Wer bei der Einigung den Erfolg ergebnisorientierter deutscher Realpolitik im europäischen Wirtschaftsinteresse sieht, sollte auch die Kosten klar benennen.
31.12.2020 - 14:30 Uhr Kommentieren
Das Abkommen ist eine Wette darauf, wie China sich in den kommenden Jahren verhalten wird, meint China-Experte Mikko Huotari. Quelle: dpa
EU und China einigen sich auf Investitionsabkommen

Das Abkommen ist eine Wette darauf, wie China sich in den kommenden Jahren verhalten wird, meint China-Experte Mikko Huotari.

(Foto: dpa)

Ein Vorwurf, der im Raum steht, trifft nicht zu: Naiv sind weder die deutsche Bundesregierung noch die Verhandler in Brüssel an die nun erreichte politische Übereinkunft zum europäisch-chinesischen Investitionsabkommen herangegangen. Für die stärksten Kritiker macht es das noch schlimmer. Sehenden Auges verkaufe sich Europa unter Merkels Führung an China, ignoriere all seine Werte und beschädige dabei auch noch das gerade erst wieder erwachende transatlantische Bündnis.

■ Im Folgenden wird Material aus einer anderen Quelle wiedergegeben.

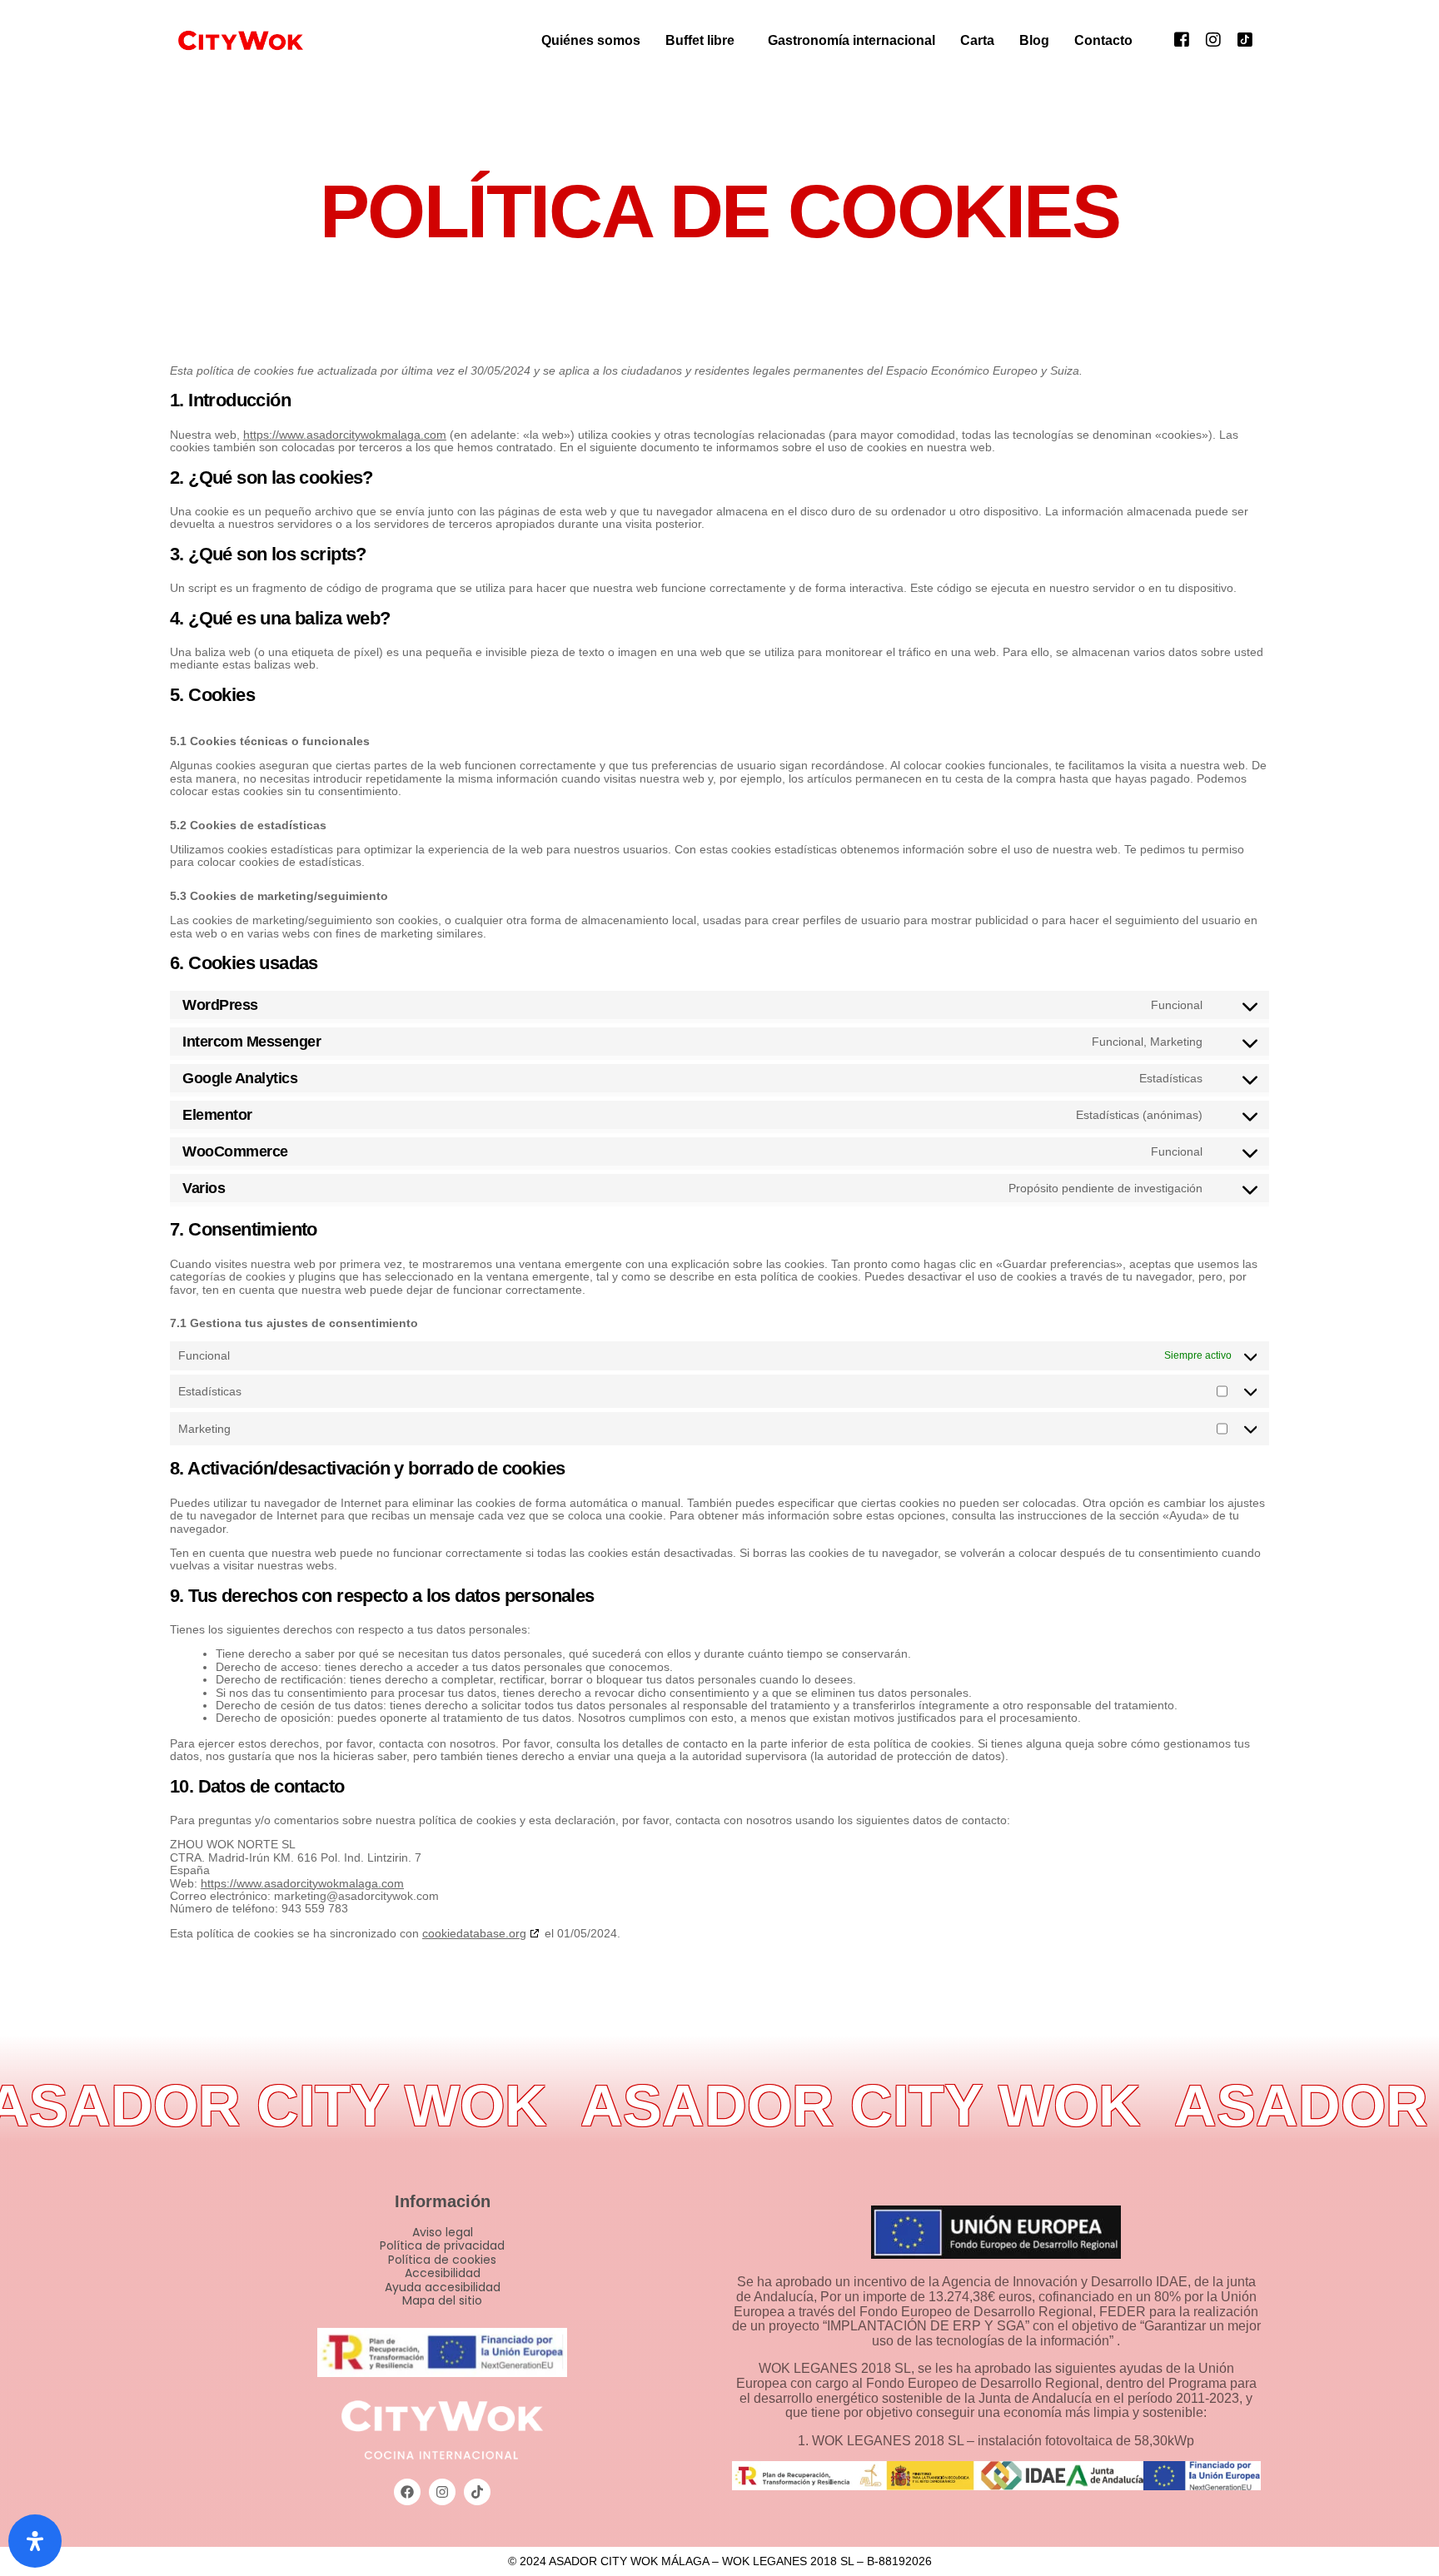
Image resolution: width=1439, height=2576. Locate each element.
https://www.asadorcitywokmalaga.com (344, 434)
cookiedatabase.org (474, 1933)
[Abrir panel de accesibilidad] (35, 2541)
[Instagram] (1213, 39)
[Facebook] (1182, 39)
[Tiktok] (1245, 39)
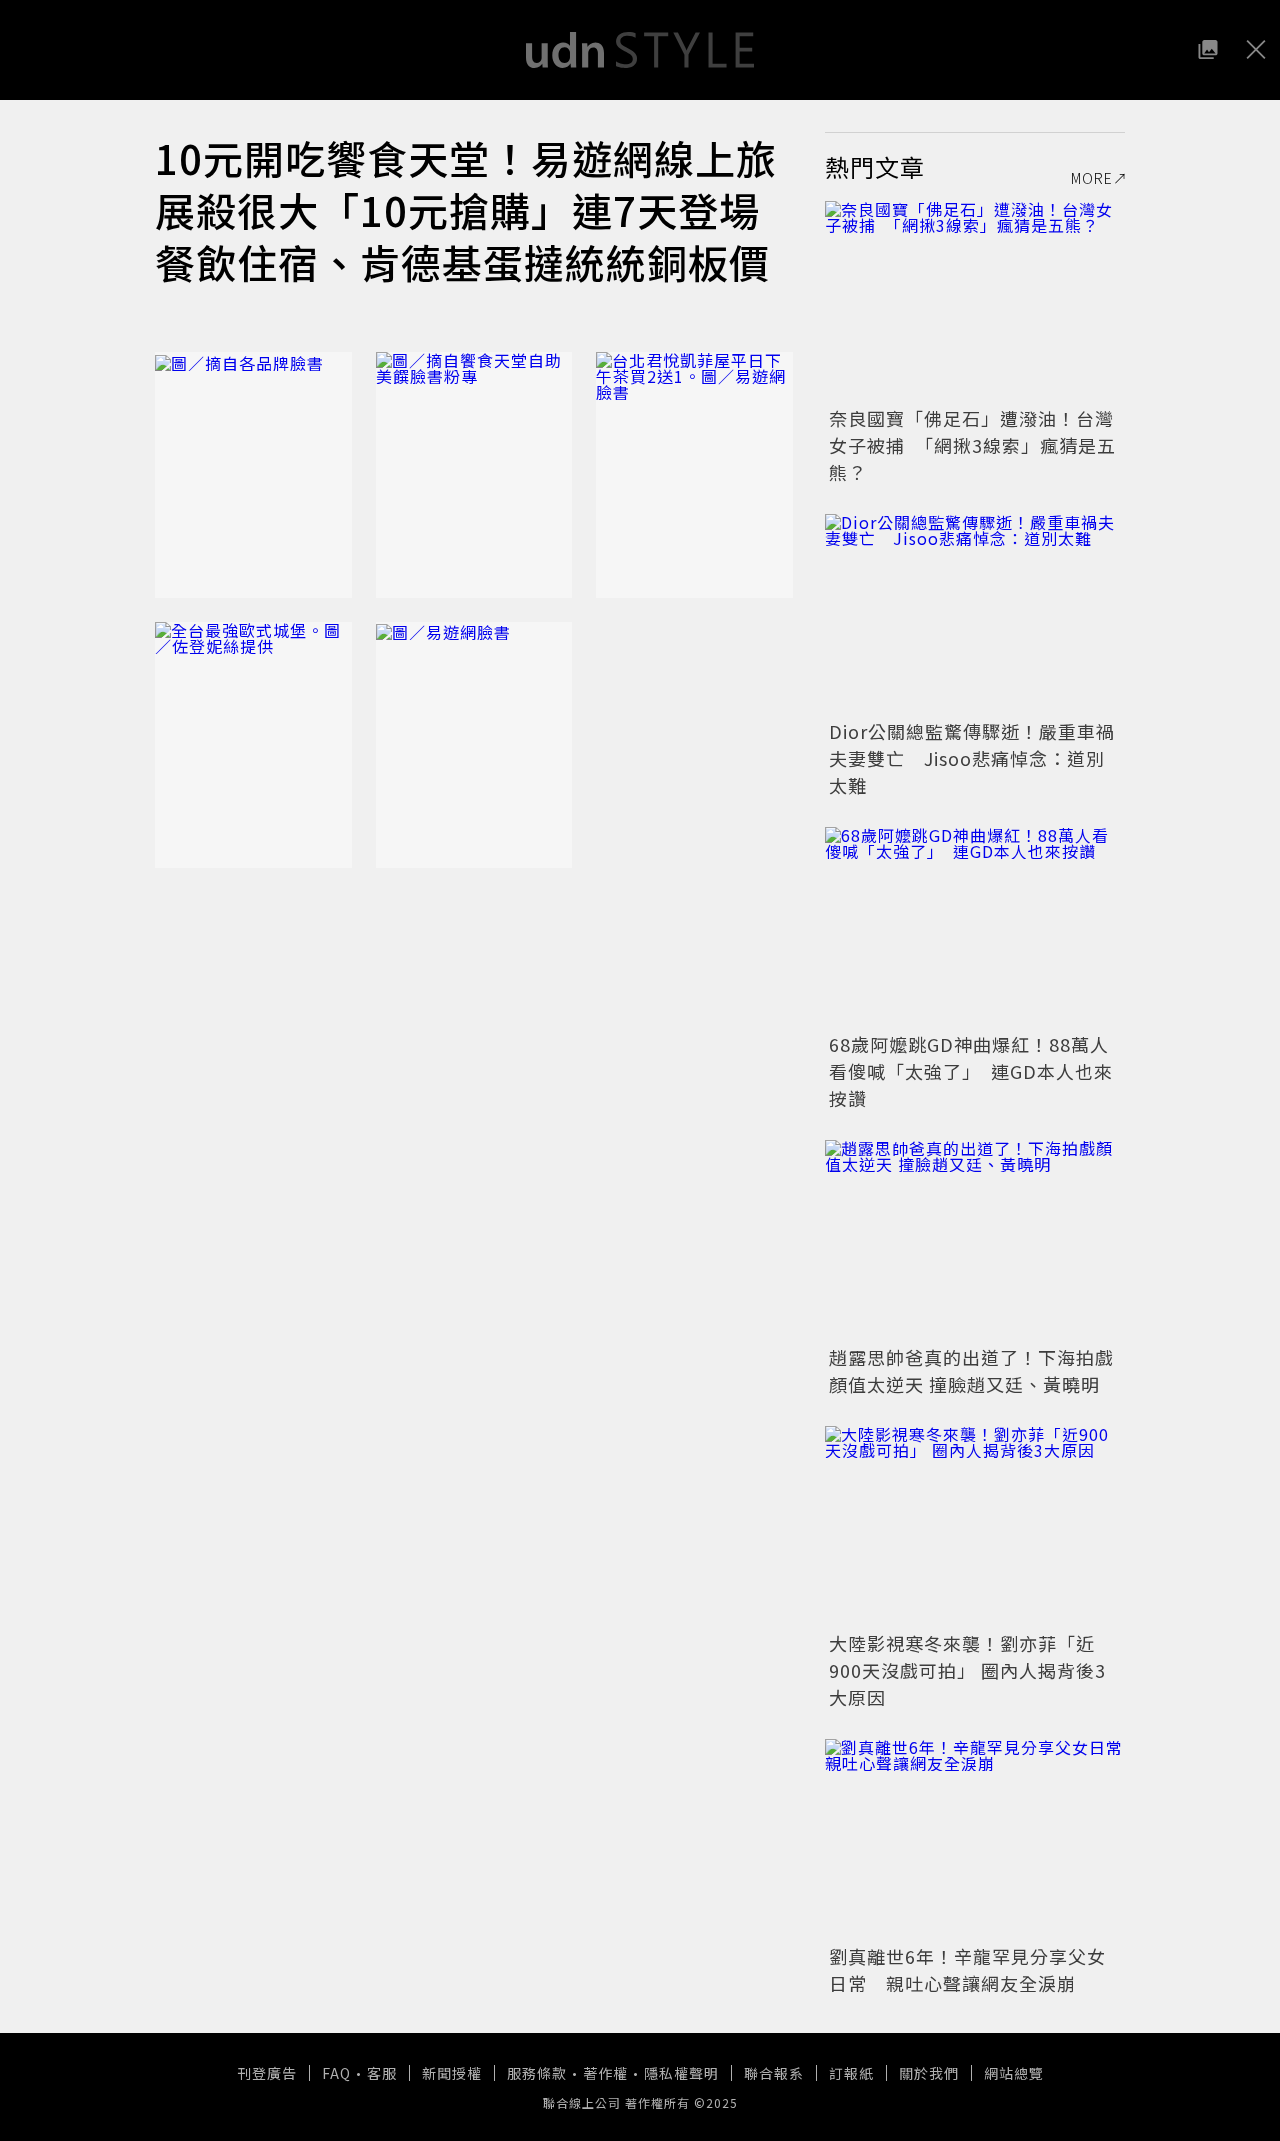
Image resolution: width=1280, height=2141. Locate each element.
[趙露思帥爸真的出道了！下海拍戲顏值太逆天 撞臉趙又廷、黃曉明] (975, 1240)
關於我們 (929, 2073)
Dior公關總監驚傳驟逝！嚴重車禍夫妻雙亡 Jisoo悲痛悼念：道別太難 (972, 758)
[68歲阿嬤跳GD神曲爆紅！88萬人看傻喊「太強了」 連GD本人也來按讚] (975, 927)
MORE (1092, 178)
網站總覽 (1014, 2073)
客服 (382, 2073)
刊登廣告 (267, 2073)
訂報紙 (851, 2073)
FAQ (336, 2073)
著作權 (605, 2073)
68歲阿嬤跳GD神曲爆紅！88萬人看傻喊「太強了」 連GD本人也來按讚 (971, 1071)
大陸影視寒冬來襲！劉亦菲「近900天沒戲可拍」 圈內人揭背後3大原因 (967, 1670)
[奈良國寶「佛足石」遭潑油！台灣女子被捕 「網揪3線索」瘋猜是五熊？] (975, 301)
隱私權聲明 (681, 2073)
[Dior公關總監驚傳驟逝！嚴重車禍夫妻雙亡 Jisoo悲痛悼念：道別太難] (975, 614)
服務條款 (537, 2073)
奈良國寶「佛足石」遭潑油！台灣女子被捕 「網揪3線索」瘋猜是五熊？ (972, 445)
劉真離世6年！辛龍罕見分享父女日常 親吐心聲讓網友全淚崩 (967, 1969)
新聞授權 (452, 2073)
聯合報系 (774, 2073)
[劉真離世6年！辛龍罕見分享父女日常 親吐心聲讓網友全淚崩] (975, 1839)
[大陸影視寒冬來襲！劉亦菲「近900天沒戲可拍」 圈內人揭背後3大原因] (975, 1526)
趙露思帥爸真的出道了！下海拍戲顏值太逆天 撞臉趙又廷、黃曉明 (971, 1370)
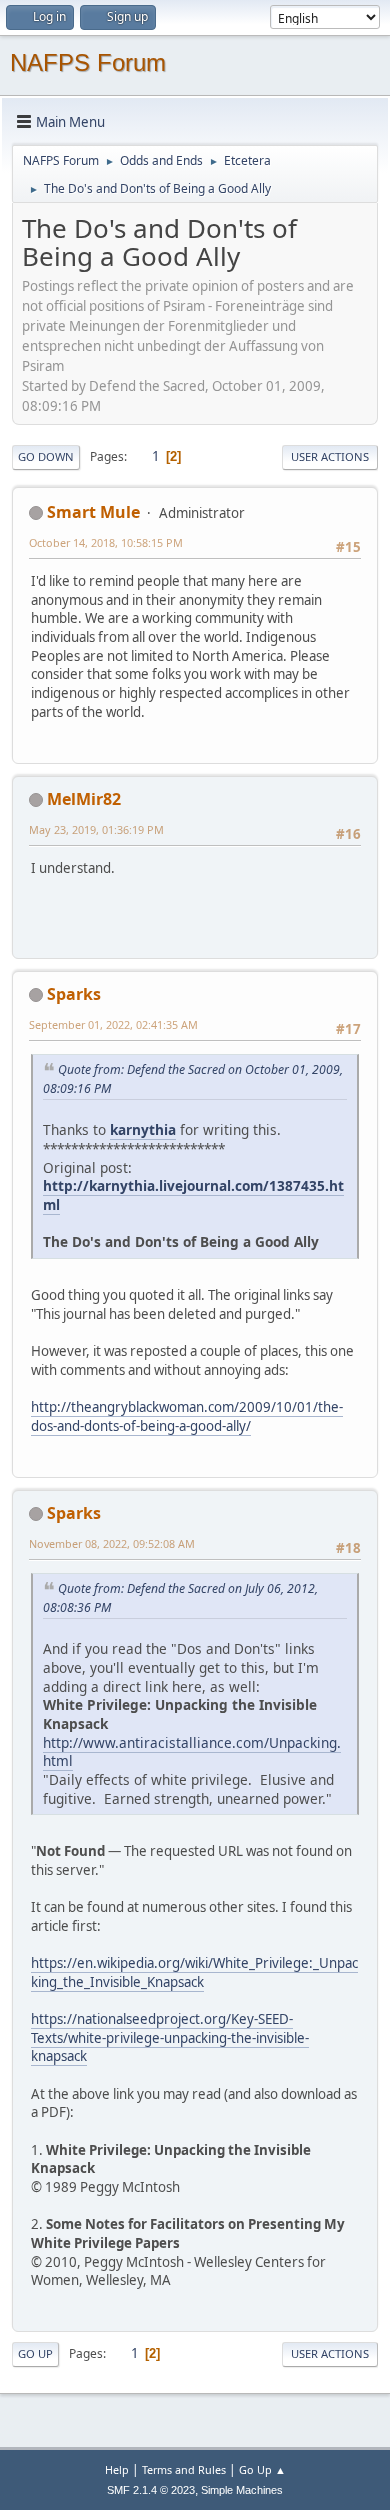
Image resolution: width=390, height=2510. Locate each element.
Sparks (74, 994)
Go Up (35, 2353)
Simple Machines (242, 2490)
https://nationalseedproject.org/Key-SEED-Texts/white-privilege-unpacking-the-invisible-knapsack (170, 2037)
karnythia (143, 1129)
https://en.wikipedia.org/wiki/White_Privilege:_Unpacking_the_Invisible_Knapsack (194, 1972)
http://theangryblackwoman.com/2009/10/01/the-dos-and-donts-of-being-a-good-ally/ (187, 1416)
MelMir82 (84, 799)
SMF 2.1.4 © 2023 (151, 2490)
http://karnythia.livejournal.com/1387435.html (193, 1195)
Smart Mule (93, 512)
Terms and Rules (184, 2469)
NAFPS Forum (88, 62)
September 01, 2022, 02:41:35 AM (113, 1024)
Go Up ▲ (262, 2469)
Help (117, 2469)
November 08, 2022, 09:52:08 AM (112, 1543)
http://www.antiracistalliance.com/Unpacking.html (192, 1752)
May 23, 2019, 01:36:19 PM (96, 829)
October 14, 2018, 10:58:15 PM (106, 542)
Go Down (46, 456)
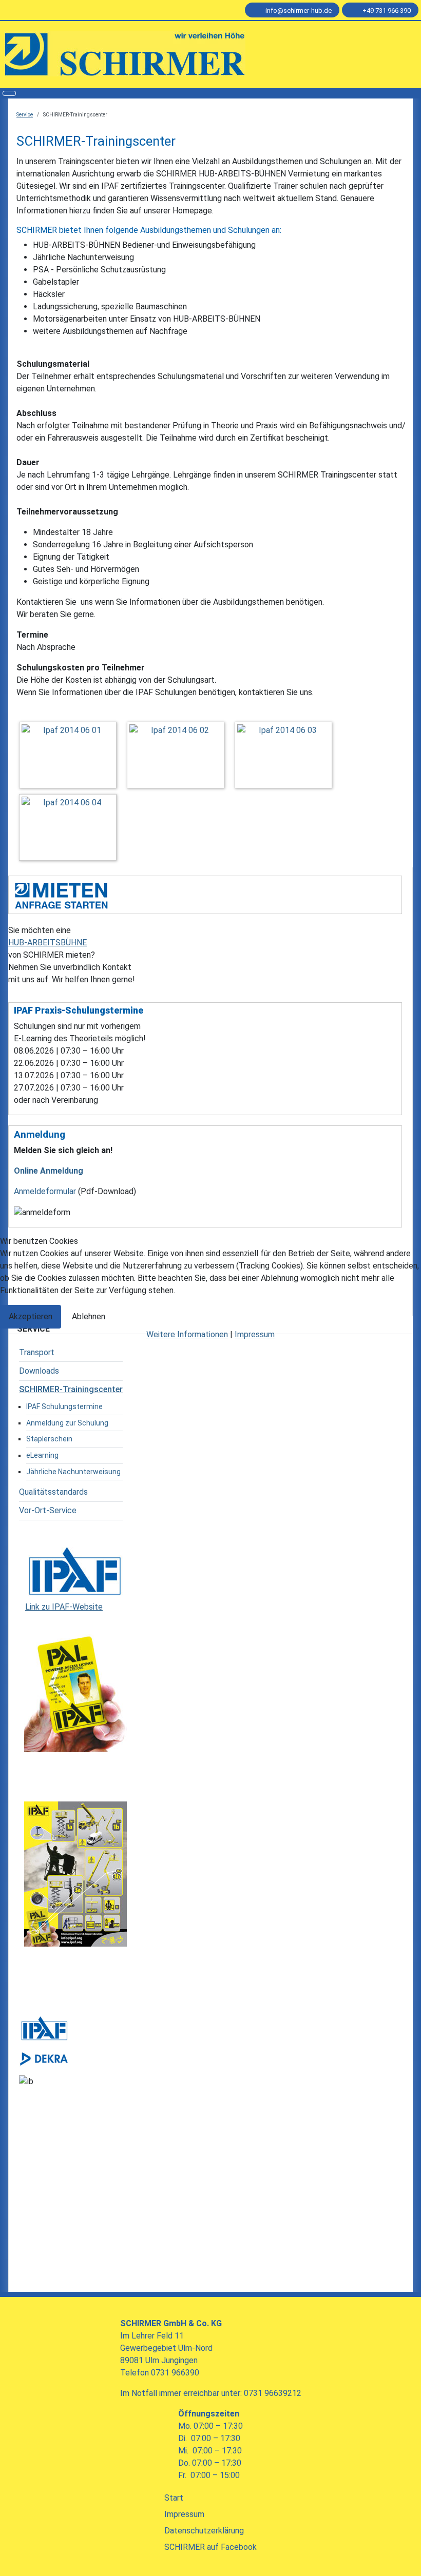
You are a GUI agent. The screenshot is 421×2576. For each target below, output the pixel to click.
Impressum (255, 1334)
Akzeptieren (30, 1316)
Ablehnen (88, 1316)
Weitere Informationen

Die Realität ist grauer und kalkulierter. Ja, das Investitionsabkommen ist nicht das, was die EU sich zu Beginn der Verhandlungen erhofft hat, aber wer den Entwurf gelesen hat, sieht Erfolge. Es verspricht angelaufene Öffnungsprozesse festzuschreiben – und damit eine Verbesserung des Status quo für europäische Unternehmen. Die Chancen, die in dem Abschluss des Abkommens liegen könnten, müssen dabei aber zumindest gegen die folgenden drei Risiken abgewogen werden.

Erstens ist die Ernüchterung über den möglichen Deal fast schon programmiert: Der versprochene Fortschritt bezüglich Marktzugang und Gleichberechtigung europäischer Unternehmen wird auch in Zukunft in der Praxis vielfach konterkariert werden. Die Zeichen der chinesischen Wirtschaftspolitik stehen auf mehr Autonomie und „Versicherheitlichung“. Die breitere Öffnung Chinas ist aus der Sicht Pekings anderen politischen Zielen, die ans Herz europäischer Wettbewerbsfähigkeit gehen, untergeordnet.

Europäische Unternehmen sind dabei vor allem als willfährige Modernisierungskatalysatoren willkommen. Die zahnlosen Durchsetzungsmechanismen und der „track record“ Chinas bei der Einhaltung von internationalen Verpflichtungen wecken Zweifel an der Tragfähigkeit des gesamten Abkommens.

Dann muss aber nüchtern antizipiert werden, welche strategischen Lasten diese neuen Anreize zur vertieften Verflechtung mit China mittelfristig mit sich bringen. Ob gewollt oder nicht, mit dem Abkommen wird eine Wette eingegangen auf Chinas zukünftiges Verhalten. Was ist, wenn China international noch mehr zum Bully und Außenseiter wird? Die Zukunft europäischer Innovation wird dann in einem China geschrieben, das Europas langfristige Interessen unterminiert. Partner wie Australien bekommen ihre strategische Verletzlichkeit im Chinageschäft gerade vor Augen geführt.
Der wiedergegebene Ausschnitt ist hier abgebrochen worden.